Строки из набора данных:
★ ★ ★ ★ ★

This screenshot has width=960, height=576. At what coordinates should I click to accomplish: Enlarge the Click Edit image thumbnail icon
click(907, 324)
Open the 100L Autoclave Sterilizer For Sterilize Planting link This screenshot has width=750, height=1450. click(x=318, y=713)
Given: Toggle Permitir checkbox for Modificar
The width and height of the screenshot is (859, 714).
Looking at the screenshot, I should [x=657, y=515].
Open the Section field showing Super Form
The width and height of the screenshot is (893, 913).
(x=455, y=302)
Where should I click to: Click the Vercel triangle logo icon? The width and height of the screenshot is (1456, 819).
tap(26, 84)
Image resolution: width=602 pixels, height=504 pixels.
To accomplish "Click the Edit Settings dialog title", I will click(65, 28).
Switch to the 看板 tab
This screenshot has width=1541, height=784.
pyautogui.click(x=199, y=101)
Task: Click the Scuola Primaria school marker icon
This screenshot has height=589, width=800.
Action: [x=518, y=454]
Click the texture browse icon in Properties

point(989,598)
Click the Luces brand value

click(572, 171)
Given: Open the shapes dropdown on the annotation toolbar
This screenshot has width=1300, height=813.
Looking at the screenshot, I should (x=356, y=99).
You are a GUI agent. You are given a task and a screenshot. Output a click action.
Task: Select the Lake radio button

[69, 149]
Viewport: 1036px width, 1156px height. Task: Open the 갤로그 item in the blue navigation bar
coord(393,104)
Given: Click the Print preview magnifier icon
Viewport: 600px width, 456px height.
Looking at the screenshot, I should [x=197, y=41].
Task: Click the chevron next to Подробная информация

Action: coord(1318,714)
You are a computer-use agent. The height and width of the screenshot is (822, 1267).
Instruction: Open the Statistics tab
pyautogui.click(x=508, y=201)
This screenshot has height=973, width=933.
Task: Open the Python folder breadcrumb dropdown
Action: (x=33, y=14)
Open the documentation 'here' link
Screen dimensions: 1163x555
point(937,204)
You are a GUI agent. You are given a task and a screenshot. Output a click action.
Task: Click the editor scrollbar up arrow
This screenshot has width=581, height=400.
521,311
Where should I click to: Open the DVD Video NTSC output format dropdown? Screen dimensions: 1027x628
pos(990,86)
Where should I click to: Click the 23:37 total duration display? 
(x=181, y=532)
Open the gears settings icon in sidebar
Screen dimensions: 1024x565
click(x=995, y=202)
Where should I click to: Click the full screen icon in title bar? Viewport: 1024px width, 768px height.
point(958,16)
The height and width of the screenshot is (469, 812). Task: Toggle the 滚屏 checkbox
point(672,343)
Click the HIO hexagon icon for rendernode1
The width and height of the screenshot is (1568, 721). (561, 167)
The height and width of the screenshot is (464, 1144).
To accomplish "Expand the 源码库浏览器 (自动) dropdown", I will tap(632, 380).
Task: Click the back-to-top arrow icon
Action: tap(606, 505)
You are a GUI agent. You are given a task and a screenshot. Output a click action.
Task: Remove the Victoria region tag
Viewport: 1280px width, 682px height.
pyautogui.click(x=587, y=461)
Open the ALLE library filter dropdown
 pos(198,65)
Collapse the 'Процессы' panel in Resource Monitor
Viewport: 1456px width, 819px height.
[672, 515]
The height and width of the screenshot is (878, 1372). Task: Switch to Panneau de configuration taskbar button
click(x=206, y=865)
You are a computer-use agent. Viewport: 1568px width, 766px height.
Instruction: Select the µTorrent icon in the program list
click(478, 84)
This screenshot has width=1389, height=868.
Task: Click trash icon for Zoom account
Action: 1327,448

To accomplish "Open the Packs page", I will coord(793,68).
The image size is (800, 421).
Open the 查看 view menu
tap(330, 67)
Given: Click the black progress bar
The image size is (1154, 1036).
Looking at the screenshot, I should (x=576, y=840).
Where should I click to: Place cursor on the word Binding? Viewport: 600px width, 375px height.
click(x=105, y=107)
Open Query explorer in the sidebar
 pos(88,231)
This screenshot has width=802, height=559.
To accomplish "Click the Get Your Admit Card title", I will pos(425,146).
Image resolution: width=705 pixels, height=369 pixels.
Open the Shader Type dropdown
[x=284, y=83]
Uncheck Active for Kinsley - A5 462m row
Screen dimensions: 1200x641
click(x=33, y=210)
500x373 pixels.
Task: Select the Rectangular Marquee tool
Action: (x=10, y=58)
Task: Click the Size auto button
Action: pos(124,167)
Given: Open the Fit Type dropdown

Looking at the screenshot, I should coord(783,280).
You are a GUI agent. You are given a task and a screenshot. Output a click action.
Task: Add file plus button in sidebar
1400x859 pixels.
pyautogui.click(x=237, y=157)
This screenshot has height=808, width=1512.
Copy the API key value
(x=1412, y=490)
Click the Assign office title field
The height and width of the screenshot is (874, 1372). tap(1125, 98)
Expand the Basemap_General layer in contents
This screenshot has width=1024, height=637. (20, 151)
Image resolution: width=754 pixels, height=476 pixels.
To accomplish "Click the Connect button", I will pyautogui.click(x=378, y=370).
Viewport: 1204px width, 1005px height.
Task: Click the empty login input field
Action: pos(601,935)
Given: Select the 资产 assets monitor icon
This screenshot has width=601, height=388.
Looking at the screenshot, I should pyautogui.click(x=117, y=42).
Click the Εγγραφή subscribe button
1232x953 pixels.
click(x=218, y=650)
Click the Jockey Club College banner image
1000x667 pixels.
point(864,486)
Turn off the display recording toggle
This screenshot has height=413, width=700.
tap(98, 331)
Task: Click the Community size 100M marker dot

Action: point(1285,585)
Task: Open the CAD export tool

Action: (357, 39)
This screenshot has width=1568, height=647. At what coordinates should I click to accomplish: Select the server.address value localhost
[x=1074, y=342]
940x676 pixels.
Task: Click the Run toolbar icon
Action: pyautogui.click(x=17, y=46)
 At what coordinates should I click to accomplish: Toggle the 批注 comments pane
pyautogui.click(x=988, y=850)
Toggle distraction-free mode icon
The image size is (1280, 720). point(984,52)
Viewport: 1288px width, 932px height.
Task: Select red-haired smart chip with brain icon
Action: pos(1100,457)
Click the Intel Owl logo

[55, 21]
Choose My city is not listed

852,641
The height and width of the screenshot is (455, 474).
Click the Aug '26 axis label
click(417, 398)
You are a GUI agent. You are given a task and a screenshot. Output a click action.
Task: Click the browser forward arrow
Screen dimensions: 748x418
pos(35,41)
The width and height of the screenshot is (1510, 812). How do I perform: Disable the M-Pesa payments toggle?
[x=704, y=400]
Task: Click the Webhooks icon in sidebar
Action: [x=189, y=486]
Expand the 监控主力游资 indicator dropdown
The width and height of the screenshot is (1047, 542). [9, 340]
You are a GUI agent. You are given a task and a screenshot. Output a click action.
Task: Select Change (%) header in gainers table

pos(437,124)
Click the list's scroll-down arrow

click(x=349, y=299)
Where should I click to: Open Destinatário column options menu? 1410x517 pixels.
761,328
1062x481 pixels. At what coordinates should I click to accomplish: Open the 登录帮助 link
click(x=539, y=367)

★ ★ ★ ★ ★

## УСЛОВИЕ ЗАДАНИЯ
Представьте строки всех пунктов выше в виде нумерованного списка, пропустив пустые строки.

## РЕШЕНИЕ
1. This screenshot has width=960, height=576. At what coordinates should I click to accomplish: Enlarge the Click Edit image thumbnail icon
2. click(907, 324)
3. Open the 100L Autoclave Sterilizer For Sterilize Planting link This screenshot has width=750, height=1450. click(x=318, y=713)
4. Given: Toggle Permitir checkbox for Modificar
5. The width and height of the screenshot is (859, 714).
6. Looking at the screenshot, I should [x=657, y=515].
7. Open the Section field showing Super Form
8. The width and height of the screenshot is (893, 913).
9. (x=455, y=302)
10. Where should I click to: Click the Vercel triangle logo icon? The width and height of the screenshot is (1456, 819).
11. tap(26, 84)
12. Image resolution: width=602 pixels, height=504 pixels.
13. To accomplish "Click the Edit Settings dialog title", I will click(65, 28).
14. Switch to the 看板 tab
15. This screenshot has width=1541, height=784.
16. pyautogui.click(x=199, y=101)
17. Task: Click the Scuola Primaria school marker icon
18. This screenshot has height=589, width=800.
19. Action: [x=518, y=454]
20. Click the texture browse icon in Properties
21. point(989,598)
22. Click the Luces brand value
23. click(572, 171)
24. Given: Open the shapes dropdown on the annotation toolbar
25. This screenshot has width=1300, height=813.
26. Looking at the screenshot, I should (x=356, y=99).
27. You are a GUI agent. You are given a task and a screenshot. Output a click action.
28. Task: Select the Lake radio button
29. [69, 149]
30. Viewport: 1036px width, 1156px height. Task: Open the 갤로그 item in the blue navigation bar
31. coord(393,104)
32. Given: Click the Print preview magnifier icon
33. Viewport: 600px width, 456px height.
34. Looking at the screenshot, I should [x=197, y=41].
35. Task: Click the chevron next to Подробная информация
36. Action: coord(1318,714)
37. You are a computer-use agent. The height and width of the screenshot is (822, 1267).
38. Instruction: Open the Statistics tab
39. pyautogui.click(x=508, y=201)
40. This screenshot has height=973, width=933.
41. Task: Open the Python folder breadcrumb dropdown
42. Action: (x=33, y=14)
43. Open the documentation 'here' link
44. Screen dimensions: 1163x555
45. point(937,204)
46. You are a GUI agent. You are given a task and a screenshot. Output a click action.
47. Task: Click the editor scrollbar up arrow
48. This screenshot has width=581, height=400.
49. 521,311
50. Where should I click to: Open the DVD Video NTSC output format dropdown? Screen dimensions: 1027x628
51. pos(990,86)
52. Where should I click to: Click the 23:37 total duration display? 
53. (x=181, y=532)
54. Open the gears settings icon in sidebar
55. Screen dimensions: 1024x565
56. click(x=995, y=202)
57. Where should I click to: Click the full screen icon in title bar? Viewport: 1024px width, 768px height.
58. point(958,16)
59. The height and width of the screenshot is (469, 812). Task: Toggle the 滚屏 checkbox
60. point(672,343)
61. Click the HIO hexagon icon for rendernode1
62. The width and height of the screenshot is (1568, 721). (561, 167)
63. The height and width of the screenshot is (464, 1144).
64. To accomplish "Expand the 源码库浏览器 (自动) dropdown", I will tap(632, 380).
65. Task: Click the back-to-top arrow icon
66. Action: tap(606, 505)
67. You are a GUI agent. You are given a task and a screenshot. Output a click action.
68. Task: Remove the Victoria region tag
69. Viewport: 1280px width, 682px height.
70. pyautogui.click(x=587, y=461)
71. Open the ALLE library filter dropdown
72.  pos(198,65)
73. Collapse the 'Процессы' panel in Resource Monitor
74. Viewport: 1456px width, 819px height.
75. [672, 515]
76. The height and width of the screenshot is (878, 1372). Task: Switch to Panneau de configuration taskbar button
77. click(x=206, y=865)
78. You are a computer-use agent. Viewport: 1568px width, 766px height.
79. Instruction: Select the µTorrent icon in the program list
80. click(478, 84)
81. This screenshot has width=1389, height=868.
82. Task: Click trash icon for Zoom account
83. Action: 1327,448
84. To accomplish "Open the Packs page", I will coord(793,68).
85. The image size is (800, 421).
86. Open the 查看 view menu
87. tap(330, 67)
88. Given: Click the black progress bar
89. The image size is (1154, 1036).
90. Looking at the screenshot, I should (x=576, y=840).
91. Where should I click to: Place cursor on the word Binding? Viewport: 600px width, 375px height.
92. click(x=105, y=107)
93. Open Query explorer in the sidebar
94.  pos(88,231)
95. This screenshot has width=802, height=559.
96. To accomplish "Click the Get Your Admit Card title", I will pos(425,146).
97. Image resolution: width=705 pixels, height=369 pixels.
98. Open the Shader Type dropdown
99. [x=284, y=83]
100. Uncheck Active for Kinsley - A5 462m row
101. Screen dimensions: 1200x641
102. click(x=33, y=210)
103. 500x373 pixels.
104. Task: Select the Rectangular Marquee tool
105. Action: (x=10, y=58)
106. Task: Click the Size auto button
107. Action: pos(124,167)
108. Given: Open the Fit Type dropdown
109. Looking at the screenshot, I should coord(783,280).
110. You are a GUI agent. You are given a task and a screenshot. Output a click action.
111. Task: Add file plus button in sidebar
112. 1400x859 pixels.
113. pyautogui.click(x=237, y=157)
114. This screenshot has height=808, width=1512.
115. Copy the API key value
116. (x=1412, y=490)
117. Click the Assign office title field
118. The height and width of the screenshot is (874, 1372). tap(1125, 98)
119. Expand the Basemap_General layer in contents
120. This screenshot has width=1024, height=637. (20, 151)
121. Image resolution: width=754 pixels, height=476 pixels.
122. To accomplish "Click the Connect button", I will pyautogui.click(x=378, y=370).
123. Viewport: 1204px width, 1005px height.
124. Task: Click the empty login input field
125. Action: pos(601,935)
126. Given: Select the 资产 assets monitor icon
127. This screenshot has width=601, height=388.
128. Looking at the screenshot, I should pyautogui.click(x=117, y=42).
129. Click the Εγγραφή subscribe button
130. 1232x953 pixels.
131. click(x=218, y=650)
132. Click the Jockey Club College banner image
133. 1000x667 pixels.
134. point(864,486)
135. Turn off the display recording toggle
136. This screenshot has height=413, width=700.
137. tap(98, 331)
138. Task: Click the Community size 100M marker dot
139. Action: point(1285,585)
140. Task: Open the CAD export tool
141. Action: (357, 39)
142. This screenshot has width=1568, height=647. At what coordinates should I click to accomplish: Select the server.address value localhost
143. [x=1074, y=342]
144. 940x676 pixels.
145. Task: Click the Run toolbar icon
146. Action: pyautogui.click(x=17, y=46)
147.  At what coordinates should I click to accomplish: Toggle the 批注 comments pane
148. pyautogui.click(x=988, y=850)
149. Toggle distraction-free mode icon
150. The image size is (1280, 720). point(984,52)
151. Viewport: 1288px width, 932px height.
152. Task: Select red-haired smart chip with brain icon
153. Action: pos(1100,457)
154. Click the Intel Owl logo
155. [55, 21]
156. Choose My city is not listed
157. 852,641
158. The height and width of the screenshot is (455, 474).
159. Click the Aug '26 axis label
160. click(417, 398)
161. You are a GUI agent. You are given a task and a screenshot. Output a click action.
162. Task: Click the browser forward arrow
163. Screen dimensions: 748x418
164. pos(35,41)
165. The width and height of the screenshot is (1510, 812). How do I perform: Disable the M-Pesa payments toggle?
166. [x=704, y=400]
167. Task: Click the Webhooks icon in sidebar
168. Action: [x=189, y=486]
169. Expand the 监控主力游资 indicator dropdown
170. The width and height of the screenshot is (1047, 542). [9, 340]
171. You are a GUI agent. You are given a task and a screenshot. Output a click action.
172. Task: Select Change (%) header in gainers table
173. pos(437,124)
174. Click the list's scroll-down arrow
175. click(x=349, y=299)
176. Where should I click to: Open Destinatário column options menu? 1410x517 pixels.
177. 761,328
178. 1062x481 pixels. At what coordinates should I click to accomplish: Open the 登录帮助 link
179. click(x=539, y=367)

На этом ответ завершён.